Problem to solve: Wherever a line in the records below contains "settings", copy that line.
(Beginning of Task inputs)
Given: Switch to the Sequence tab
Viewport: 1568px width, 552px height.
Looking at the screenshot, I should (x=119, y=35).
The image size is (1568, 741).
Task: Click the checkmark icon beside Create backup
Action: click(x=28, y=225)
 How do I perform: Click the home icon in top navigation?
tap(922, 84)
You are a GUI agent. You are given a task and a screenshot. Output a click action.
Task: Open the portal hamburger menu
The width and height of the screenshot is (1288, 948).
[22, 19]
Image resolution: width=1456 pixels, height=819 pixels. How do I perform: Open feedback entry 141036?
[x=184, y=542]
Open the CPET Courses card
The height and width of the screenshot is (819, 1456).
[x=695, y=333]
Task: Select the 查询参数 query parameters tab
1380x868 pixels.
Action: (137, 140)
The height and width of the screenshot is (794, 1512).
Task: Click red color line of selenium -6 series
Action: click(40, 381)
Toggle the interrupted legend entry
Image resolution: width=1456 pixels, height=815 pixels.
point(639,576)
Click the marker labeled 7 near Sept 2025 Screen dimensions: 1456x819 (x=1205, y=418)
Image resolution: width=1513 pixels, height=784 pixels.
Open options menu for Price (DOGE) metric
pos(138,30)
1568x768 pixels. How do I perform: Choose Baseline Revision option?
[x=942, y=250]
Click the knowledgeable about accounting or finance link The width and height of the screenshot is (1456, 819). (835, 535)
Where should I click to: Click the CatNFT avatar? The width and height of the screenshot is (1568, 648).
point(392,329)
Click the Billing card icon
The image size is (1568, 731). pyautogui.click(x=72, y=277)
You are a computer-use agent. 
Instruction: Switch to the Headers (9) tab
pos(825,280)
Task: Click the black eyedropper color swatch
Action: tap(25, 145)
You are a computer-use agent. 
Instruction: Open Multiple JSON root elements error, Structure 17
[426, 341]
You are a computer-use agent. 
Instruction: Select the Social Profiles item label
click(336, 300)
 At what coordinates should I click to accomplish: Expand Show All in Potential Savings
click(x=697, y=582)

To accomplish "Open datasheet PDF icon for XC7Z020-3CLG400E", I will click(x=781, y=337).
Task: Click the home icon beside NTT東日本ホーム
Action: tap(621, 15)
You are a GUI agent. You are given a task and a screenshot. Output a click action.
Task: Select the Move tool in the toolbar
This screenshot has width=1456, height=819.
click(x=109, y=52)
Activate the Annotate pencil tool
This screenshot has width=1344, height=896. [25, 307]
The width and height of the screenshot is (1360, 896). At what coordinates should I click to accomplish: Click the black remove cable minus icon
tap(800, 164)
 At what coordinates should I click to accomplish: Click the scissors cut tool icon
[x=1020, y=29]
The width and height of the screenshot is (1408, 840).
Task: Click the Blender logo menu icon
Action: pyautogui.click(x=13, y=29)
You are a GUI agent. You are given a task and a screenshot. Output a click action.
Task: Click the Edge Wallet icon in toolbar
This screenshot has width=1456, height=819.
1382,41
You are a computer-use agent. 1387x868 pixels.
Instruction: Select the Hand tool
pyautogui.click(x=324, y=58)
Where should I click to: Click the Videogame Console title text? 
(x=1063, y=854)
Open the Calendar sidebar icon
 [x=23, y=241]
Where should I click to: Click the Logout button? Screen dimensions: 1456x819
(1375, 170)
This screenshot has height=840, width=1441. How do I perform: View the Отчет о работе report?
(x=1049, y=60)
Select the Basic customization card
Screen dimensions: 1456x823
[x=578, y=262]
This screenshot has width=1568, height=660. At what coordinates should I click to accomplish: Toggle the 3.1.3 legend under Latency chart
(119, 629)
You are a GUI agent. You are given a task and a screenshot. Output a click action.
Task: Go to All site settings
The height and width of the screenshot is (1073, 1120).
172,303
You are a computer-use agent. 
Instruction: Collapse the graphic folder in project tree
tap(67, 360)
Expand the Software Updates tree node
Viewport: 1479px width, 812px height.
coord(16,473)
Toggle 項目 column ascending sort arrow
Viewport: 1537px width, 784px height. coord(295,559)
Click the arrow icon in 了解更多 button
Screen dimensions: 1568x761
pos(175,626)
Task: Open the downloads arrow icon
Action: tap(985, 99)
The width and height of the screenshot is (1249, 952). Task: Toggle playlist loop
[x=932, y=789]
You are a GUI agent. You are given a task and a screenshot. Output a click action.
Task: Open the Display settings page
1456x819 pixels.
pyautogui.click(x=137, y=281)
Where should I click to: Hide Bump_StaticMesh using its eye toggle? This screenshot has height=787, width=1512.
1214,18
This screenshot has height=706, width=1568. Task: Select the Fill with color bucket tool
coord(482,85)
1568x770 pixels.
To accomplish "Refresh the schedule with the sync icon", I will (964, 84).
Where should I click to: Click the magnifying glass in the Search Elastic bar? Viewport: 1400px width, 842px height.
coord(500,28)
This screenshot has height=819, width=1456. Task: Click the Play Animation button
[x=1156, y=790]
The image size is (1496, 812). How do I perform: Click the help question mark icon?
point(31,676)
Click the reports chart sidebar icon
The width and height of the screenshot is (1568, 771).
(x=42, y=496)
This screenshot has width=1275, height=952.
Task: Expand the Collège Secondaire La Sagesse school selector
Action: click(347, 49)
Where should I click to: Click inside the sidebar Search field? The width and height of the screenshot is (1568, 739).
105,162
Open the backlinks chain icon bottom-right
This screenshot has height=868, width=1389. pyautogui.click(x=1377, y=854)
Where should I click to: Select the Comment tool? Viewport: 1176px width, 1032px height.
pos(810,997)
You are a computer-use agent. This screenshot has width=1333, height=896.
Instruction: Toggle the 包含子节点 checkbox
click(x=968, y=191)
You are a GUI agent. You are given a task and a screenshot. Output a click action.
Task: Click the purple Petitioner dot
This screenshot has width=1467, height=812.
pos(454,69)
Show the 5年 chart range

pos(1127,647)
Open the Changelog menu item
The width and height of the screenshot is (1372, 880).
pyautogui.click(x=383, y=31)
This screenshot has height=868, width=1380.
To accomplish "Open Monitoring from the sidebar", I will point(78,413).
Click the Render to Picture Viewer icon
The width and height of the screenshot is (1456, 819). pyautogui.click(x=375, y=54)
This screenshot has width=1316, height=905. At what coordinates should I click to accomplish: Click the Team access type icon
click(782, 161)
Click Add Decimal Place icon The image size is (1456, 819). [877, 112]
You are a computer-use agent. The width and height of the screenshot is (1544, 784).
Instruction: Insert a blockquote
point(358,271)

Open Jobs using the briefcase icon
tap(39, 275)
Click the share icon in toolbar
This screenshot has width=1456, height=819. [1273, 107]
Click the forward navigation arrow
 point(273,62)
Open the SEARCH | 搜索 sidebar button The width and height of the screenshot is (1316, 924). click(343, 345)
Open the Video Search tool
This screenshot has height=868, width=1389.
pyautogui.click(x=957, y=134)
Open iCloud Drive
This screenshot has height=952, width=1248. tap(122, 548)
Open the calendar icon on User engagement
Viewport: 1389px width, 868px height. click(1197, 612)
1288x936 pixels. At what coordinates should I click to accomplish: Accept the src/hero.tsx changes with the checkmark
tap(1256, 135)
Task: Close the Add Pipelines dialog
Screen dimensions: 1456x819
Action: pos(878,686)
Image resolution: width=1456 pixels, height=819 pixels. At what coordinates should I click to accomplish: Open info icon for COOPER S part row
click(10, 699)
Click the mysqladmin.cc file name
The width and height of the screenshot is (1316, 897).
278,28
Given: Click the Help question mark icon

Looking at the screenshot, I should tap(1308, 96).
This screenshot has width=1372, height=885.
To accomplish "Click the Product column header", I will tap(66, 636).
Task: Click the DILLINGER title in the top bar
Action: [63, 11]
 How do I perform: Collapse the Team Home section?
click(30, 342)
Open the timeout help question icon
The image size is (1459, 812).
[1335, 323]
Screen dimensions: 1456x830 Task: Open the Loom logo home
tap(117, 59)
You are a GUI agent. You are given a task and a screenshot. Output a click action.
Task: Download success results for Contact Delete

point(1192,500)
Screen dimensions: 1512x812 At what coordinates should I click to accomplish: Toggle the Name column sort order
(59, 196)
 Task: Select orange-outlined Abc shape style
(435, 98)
(End of Task inputs)
Your solution:
Task: Go to All site settings
Task: Open the Display settings page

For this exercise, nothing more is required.